If you activate hashing using the --hashers command line flag to log2timeline.py, Plaso will store file hashes for each file it processes. Once this is done, you can use an analysis plugin to look up the hashes and annotate events derived from files with tags, based on the file hash.

Version 1.3 comes with a couple of proof-of-concept plugins that do this, looking up Windows executables in VirusTotal (again, this will take a while with the default API key rate-limit) and the Viper binary analysis and management tool.

This feature will be most useful to examiners that have their own databases or systems containing files they want to alert on. Writing hash analysis plugins is pretty straightforward, and if there’s some system you want Plaso to talk to, have a go at writing an analysis plugin! The code for the Viper plugin is the best reference. If you have a system you want to talk to, but can’t work out what’s required, feel free to reach out on the development mailing list.

Performance impact

One of our initial concerns with adding hashing to Plaso was the performance impact. Normally, Plaso’s parsers test a fairly small amount of each file to determine if it can be parsed, but with hashing turned on Plaso needs to read all of every file to calculate the digest.

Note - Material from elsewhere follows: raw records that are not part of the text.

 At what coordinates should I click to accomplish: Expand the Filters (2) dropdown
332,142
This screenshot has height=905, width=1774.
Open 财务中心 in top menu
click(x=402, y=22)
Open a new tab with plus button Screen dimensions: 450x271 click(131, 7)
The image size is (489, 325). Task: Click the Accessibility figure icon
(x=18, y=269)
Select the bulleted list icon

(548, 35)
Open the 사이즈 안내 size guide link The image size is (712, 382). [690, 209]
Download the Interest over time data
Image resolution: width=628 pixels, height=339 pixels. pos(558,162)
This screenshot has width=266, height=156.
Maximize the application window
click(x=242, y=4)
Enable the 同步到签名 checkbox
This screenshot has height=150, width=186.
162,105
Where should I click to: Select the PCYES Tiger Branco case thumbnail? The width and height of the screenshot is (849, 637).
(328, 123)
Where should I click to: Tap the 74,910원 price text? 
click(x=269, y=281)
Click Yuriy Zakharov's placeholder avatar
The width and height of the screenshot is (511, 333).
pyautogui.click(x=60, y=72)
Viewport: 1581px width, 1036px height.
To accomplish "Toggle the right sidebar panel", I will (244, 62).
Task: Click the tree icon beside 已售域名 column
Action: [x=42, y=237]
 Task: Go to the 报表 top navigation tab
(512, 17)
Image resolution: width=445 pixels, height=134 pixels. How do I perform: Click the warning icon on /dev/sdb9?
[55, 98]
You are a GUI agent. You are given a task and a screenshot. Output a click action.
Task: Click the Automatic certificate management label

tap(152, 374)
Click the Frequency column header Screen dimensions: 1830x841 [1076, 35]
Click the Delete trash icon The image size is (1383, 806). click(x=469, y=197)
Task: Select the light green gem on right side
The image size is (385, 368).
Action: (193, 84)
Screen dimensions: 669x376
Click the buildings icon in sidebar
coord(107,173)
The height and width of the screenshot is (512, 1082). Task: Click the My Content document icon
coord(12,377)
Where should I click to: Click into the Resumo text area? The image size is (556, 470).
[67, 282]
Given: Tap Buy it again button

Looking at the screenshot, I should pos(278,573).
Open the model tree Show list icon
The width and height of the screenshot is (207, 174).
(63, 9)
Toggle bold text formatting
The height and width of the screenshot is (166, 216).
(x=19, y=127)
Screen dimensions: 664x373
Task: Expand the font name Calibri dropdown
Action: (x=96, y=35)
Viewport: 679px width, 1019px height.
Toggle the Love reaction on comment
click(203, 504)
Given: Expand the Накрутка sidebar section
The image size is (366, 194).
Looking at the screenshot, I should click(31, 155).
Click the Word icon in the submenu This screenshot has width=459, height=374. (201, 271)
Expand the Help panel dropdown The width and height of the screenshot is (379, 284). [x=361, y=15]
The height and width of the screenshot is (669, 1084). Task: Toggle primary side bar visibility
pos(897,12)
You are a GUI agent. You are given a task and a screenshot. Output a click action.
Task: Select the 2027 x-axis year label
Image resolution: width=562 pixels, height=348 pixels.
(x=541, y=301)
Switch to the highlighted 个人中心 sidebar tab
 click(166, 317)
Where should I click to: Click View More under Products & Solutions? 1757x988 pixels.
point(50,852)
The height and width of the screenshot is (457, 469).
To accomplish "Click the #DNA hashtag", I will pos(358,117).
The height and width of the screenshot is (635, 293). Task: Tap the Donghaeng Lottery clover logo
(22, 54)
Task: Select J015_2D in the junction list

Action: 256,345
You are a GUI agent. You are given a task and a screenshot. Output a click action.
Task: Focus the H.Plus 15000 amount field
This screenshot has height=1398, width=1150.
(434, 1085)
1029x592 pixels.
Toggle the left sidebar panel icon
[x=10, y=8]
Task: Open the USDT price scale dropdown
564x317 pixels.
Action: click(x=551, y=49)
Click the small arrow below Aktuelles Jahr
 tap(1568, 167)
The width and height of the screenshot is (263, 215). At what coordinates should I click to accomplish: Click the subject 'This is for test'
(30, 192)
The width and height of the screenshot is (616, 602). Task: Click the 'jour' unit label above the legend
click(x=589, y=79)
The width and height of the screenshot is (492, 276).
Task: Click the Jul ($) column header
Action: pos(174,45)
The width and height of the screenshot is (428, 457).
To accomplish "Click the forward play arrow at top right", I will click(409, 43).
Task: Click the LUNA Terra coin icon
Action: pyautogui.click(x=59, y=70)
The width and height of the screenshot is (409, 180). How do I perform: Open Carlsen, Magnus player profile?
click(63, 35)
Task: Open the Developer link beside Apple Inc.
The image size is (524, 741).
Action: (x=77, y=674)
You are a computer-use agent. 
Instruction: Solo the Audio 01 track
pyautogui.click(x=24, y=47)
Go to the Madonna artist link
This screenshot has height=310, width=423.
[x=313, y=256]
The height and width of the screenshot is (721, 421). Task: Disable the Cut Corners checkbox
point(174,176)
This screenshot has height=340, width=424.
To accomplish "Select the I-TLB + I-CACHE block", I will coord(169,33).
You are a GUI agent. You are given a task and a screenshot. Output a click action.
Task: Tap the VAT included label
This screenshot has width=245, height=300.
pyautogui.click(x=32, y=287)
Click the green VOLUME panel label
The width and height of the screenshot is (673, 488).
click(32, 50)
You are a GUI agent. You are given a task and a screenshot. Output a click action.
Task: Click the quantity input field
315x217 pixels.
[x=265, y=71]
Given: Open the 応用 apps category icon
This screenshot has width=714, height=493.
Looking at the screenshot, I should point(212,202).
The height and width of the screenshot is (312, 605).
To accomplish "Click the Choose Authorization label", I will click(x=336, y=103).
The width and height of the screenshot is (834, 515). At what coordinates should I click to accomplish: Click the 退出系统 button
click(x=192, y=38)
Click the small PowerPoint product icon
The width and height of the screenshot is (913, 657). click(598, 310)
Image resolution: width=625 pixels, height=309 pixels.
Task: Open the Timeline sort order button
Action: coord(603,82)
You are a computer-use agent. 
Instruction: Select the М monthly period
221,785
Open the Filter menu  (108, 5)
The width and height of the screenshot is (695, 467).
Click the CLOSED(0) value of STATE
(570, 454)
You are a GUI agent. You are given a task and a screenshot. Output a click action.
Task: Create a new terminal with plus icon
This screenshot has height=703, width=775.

Thankfully testing thus far shows a very minimal performance impact, adding roughly 1 extra minute for every 30 minutes of log2timeline runtime in our real-world simulating tests. Obviously, this will vary from case, based on how the source data is stored (SSD? Network storage?) and the number and size of files in the source. We’re very interested in feedback on the performance of this feature, so if you find it slow and annoying, or quick and delightful, please let us know.

Given these numbers, we’re planning on enabling SHA256 digest calculation by default in version 1.4, the next Plaso release, depending on the performance we observe over the next few months.

Future plans

There are tons more things we’d like to add to the hashing subsystem:

• Top priority is getting tagging more "good" things, to enable filtering out less relevant events.
• More digest algorithms. In particularly sdhash and ssdeep
• More analysis plugins, nsrlsvr and known-good databases
• Extraction short-circuiting - if we’ve already extracted events from a file with this hash, skip it
• Incorporating hash information into other analysis plugins (“this file is set up to autorun, and it’s not in the NSRL or VirusTotal - maybe look at this first”)

We’ll keep iterating on this, but check this feature out, and let us know if it’s useful to you, and what additions you’d most like to see.